Le linee guida Agcm in Italia
Tornando invece ai nostri lidi, in Italia l’AGCM si è da tempo dotata di Linee Guida sulla modalità di applicazione dei criteri di quantificazione delle sanzioni amministrative pecuniarie (disponibili qui) e sarebbe auspicabile che anche il Garante consideri di compiere uno sforzo di questo tipo.
Ove invece il Garante non scelga la via intrapresa dagli olandesi e dai tedeschi, si spera che sia dovuto al fatto che line guida europee sono in imminente uscita. Lo sono?
Conclusioni
E’ evidente che si tratta di questioni complesse, ma uno sforzo verso una maggiore trasparenza, sistematicità e prevedibilità dovrebbe essere fatto e il Garante dovrebbe considerare di rendere pubblica una linea guida, una formula, una matrice da utilizzare ai fini del calcolo delle sanzioni.

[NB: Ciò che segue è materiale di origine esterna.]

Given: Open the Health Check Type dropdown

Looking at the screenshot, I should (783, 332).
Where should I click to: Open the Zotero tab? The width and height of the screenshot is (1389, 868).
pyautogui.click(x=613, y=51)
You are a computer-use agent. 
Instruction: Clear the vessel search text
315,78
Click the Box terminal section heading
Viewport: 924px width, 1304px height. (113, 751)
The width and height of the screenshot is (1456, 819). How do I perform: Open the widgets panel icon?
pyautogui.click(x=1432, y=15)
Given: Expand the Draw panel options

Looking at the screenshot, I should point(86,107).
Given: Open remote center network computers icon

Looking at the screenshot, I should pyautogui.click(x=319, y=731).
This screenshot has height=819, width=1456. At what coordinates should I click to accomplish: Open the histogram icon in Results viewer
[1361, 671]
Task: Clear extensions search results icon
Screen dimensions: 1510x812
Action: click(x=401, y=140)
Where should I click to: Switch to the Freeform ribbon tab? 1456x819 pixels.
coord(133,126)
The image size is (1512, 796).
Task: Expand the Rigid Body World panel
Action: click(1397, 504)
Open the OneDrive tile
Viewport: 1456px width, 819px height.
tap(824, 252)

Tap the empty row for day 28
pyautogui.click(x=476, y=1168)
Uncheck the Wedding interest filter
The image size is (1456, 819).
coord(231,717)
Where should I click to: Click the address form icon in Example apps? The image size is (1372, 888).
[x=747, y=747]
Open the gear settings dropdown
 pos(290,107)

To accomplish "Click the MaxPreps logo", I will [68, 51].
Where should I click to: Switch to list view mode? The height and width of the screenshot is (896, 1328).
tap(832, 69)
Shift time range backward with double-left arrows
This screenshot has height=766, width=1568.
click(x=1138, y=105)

La sede più ragionevole è quella europea per ovvie ragioni di omogeneità. D’altra parte, non sembra che un approccio unico europeo sia sempre una via facilmente o velocemente percorribile.
Una situazione come quella attuale rischia poi di creare un progressivo crescente numero di impugnazioni e di contenzioso avanti al giudice ordinario.
Inoltre sarà interessante vedere quanto questa situazione non perfettamente trasparente farà propendere le aziende verso il pagamento dell’oblazione in misura della metà della sanzione effettivamente irrogata (art. 166 comma 8 Codice Privacy).
A proposito di matrice, il Garante ricorda un po’ Morpheus, del film Matrix
Pillola azzurra (oblazione), fine della storia: domani ti sveglierai in camera tua, e crederai a quello che vorrai. Pillola rossa (impugnazione), resti nel paese delle meraviglie, e vedrai quant’è profonda la tana del bianconiglio.
Chi sarà il primo Neo che prenderà la pillola rossa?